Render the lines of the records as a JSON list of strings, one string per line with blank lines omitted, starting at the line that contains "Task: Click the 'Deneme' text in the name box" and ending at the last line of the records.

>> begin

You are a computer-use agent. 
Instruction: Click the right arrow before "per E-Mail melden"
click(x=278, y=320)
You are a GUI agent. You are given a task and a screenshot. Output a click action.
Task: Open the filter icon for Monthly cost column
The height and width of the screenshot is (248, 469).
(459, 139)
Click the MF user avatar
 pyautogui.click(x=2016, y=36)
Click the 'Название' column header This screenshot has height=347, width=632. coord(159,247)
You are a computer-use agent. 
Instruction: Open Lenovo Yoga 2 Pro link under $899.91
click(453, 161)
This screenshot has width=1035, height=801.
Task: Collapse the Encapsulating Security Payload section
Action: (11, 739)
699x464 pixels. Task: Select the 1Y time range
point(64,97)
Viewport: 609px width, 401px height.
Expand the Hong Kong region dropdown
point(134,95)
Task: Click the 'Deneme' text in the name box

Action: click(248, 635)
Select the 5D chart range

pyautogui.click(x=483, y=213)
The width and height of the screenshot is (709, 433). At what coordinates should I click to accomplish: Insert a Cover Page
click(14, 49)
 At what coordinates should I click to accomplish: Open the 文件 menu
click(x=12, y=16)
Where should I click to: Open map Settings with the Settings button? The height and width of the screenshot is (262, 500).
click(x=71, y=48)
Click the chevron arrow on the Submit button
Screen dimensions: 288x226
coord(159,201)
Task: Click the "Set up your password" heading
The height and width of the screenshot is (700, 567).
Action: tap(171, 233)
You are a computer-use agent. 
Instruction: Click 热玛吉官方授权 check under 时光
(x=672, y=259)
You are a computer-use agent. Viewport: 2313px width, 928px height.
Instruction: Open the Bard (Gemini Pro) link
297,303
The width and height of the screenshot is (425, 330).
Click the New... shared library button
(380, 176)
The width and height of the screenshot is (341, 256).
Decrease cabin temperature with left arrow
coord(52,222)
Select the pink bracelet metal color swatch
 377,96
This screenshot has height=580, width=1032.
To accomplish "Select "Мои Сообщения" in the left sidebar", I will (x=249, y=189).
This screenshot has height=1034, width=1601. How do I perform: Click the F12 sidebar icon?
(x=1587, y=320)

>> end

- [Response]:
[
  "Task: Click the 'Deneme' text in the name box",
  "Action: click(248, 635)",
  "Select the 5D chart range",
  "pyautogui.click(x=483, y=213)",
  "The width and height of the screenshot is (709, 433). At what coordinates should I click to accomplish: Insert a Cover Page",
  "click(14, 49)",
  " At what coordinates should I click to accomplish: Open the 文件 menu",
  "click(x=12, y=16)",
  "Where should I click to: Open map Settings with the Settings button? The height and width of the screenshot is (262, 500).",
  "click(x=71, y=48)",
  "Click the chevron arrow on the Submit button",
  "Screen dimensions: 288x226",
  "coord(159,201)",
  "Task: Click the \"Set up your password\" heading",
  "The height and width of the screenshot is (700, 567).",
  "Action: tap(171, 233)",
  "You are a computer-use agent. ",
  "Instruction: Click 热玛吉官方授权 check under 时光",
  "(x=672, y=259)",
  "You are a computer-use agent. Viewport: 2313px width, 928px height.",
  "Instruction: Open the Bard (Gemini Pro) link",
  "297,303",
  "The width and height of the screenshot is (425, 330).",
  "Click the New... shared library button",
  "(380, 176)",
  "The width and height of the screenshot is (341, 256).",
  "Decrease cabin temperature with left arrow",
  "coord(52,222)",
  "Select the pink bracelet metal color swatch",
  " 377,96",
  "This screenshot has height=580, width=1032.",
  "To accomplish \"Select \"Мои Сообщения\" in the left sidebar\", I will (x=249, y=189).",
  "This screenshot has height=1034, width=1601. How do I perform: Click the F12 sidebar icon?",
  "(x=1587, y=320)"
]